There was an early net clinical benefit in both dabigatran groups versus warfarin (110 mg: HR, 0.65; 95% CI, 0.47 to 0.88; p = 0.0062; 150 mg: HR, 0.54; 95% CI, 0.37 to 0.79; p = 0.0015), due to larger reductions in bleeding than increased thrombotic events for dabigatran 110 mg and bleeding reduction without increased thrombotic risk for dabigatran 150 mg dual therapy versus warfarin triple therapy.
“After the removal of aspirin in the warfarin group, bleeding remained lower with dabigatran 110 mg and was similar with dabigatran 150 mg versus warfarin,” the researchers noted.
“On the basis of this exploratory analysis, either combination could be a safe substitution for warfarin when combined with a P2Y12 inhibitor, without the need for aspirin at any point after the doses received peri-PCI, except in select cases,” the researchers said.
‘DOAC doses matter’
In an accompanying editorial, Davide Capodanno, MD, PhD, from the University of Catania, Italy, said the results overall suggest that “DOAC doses matter.”
He expanded: “Modulation of anticoagulation intensity deserves more consideration as a way to personalize antithrombotic treatment over the course of time according to individual thrombotic and bleeding risk profiles.
“For example, on the basis of the results of this RE-DUAL sub-study, one may think of using dabigatran 150 mg TAT [triple-antithrombotic therapy] in the peri-PCI period (i.e., stopping aspirin after 1 day), then continuing with dabigatran 150 mg DAT [dual-antithrombotic therapy] up to 30 days (i.e., to lower the risk for thrombotic complications), and finally de-escalating to dabigatran 110 mg DAT up to 1 year (i.e., to lower the risk for bleeding complications).”
He added that guidelines and expert consensus across Europe and the U.S. are now “relatively aligned” when it comes to antithrombotic therapy in atrial fibrillation patients undergoing PCI; recommending oral anticoagulation preferably with a DOAC, P2Y12 inhibition – “preferably clopidogrel” – for 6 to 12 months, and aspirin for 1 to 7 days or to hospital discharge.

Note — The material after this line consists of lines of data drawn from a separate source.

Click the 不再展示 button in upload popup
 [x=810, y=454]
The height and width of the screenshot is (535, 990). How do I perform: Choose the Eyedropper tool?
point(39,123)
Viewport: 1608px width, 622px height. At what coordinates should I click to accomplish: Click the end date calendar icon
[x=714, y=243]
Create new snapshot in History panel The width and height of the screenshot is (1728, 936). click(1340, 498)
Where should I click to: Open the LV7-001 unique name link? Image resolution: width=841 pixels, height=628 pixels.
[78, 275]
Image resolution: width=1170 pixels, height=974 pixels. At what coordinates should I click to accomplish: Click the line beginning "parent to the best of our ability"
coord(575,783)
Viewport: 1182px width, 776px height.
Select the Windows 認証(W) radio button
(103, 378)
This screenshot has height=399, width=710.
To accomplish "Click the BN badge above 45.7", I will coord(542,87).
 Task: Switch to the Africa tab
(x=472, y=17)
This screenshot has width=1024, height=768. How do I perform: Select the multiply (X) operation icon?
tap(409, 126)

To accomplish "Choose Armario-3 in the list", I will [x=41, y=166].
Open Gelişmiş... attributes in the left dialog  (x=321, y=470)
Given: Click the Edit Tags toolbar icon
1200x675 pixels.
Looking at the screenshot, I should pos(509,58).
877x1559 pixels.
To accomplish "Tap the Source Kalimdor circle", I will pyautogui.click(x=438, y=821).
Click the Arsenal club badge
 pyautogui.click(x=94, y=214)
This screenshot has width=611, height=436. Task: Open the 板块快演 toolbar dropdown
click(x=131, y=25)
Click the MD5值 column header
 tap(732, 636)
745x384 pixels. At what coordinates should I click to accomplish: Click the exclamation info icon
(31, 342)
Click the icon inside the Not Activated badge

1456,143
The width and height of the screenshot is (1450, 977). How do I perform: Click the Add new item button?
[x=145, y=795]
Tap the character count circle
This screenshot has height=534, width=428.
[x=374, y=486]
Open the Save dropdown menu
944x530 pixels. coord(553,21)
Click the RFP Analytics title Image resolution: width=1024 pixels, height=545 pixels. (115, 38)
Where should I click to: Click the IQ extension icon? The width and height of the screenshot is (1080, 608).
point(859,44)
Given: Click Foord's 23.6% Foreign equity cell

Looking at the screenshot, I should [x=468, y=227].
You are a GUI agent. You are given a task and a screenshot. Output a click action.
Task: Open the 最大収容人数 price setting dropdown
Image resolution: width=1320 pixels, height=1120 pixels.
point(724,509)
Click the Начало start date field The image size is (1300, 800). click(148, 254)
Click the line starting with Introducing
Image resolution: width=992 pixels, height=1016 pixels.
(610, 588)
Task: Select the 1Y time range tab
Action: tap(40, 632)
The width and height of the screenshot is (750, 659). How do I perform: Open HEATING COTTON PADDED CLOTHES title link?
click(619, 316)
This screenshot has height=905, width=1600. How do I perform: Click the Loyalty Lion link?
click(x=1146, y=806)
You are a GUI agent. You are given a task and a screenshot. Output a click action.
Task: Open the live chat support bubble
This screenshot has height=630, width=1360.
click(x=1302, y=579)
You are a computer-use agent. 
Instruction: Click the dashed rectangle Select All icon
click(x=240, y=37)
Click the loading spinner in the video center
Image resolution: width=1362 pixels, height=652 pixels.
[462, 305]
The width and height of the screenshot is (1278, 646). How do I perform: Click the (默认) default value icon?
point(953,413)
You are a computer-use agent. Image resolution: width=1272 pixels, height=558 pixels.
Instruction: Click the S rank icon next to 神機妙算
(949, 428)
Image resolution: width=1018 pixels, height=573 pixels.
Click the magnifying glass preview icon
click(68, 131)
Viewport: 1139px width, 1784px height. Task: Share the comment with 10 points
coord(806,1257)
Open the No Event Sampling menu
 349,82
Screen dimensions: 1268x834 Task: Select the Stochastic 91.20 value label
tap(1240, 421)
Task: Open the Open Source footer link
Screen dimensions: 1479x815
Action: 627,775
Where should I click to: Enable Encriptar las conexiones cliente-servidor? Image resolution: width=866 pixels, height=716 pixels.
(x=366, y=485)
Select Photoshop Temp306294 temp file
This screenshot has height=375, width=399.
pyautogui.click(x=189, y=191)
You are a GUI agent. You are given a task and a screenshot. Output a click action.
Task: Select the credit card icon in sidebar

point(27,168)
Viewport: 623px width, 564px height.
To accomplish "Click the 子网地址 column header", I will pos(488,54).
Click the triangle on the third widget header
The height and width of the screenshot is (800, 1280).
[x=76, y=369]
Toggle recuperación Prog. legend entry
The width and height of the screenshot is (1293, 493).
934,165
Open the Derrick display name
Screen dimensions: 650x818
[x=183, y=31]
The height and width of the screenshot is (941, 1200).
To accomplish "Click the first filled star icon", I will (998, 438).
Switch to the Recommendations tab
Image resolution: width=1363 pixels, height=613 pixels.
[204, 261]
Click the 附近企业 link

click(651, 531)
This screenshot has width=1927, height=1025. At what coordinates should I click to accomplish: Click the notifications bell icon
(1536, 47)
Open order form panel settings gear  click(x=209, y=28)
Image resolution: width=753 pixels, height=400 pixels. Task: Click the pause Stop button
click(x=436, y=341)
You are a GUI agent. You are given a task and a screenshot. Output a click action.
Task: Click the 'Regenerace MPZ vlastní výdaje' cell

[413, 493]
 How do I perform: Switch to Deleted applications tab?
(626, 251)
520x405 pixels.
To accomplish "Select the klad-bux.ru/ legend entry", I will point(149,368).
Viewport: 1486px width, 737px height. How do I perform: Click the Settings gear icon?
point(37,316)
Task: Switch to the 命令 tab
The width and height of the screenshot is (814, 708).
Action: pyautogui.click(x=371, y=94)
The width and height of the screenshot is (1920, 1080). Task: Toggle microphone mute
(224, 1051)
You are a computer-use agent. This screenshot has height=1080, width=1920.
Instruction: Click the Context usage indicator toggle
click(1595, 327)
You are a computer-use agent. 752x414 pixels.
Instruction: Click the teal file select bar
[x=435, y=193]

“When different therapeutic dosing options are available, as for dabigatran, modulation of anticoagulation intensity, with de-escalation on the basis of the time from PCI and individual thrombotic and bleeding risk considerations, is an emerging concept that warrants further investigation,” Capodanno concluded.
Peterson BE, Bhatt DL, Steg G, et al. Evaluation of Dual Versus Triple Therapy by Landmark Analysis in the RE-DUAL PCI Trial. JACC: Cardiovasc Interv 2021;14:768-80.
Capodanno D. Triple Therapy, Dual Therapy, and Modulation of Anticoagulation Intensity. JACC: Cardiovasc Interv 2021;14:781-4.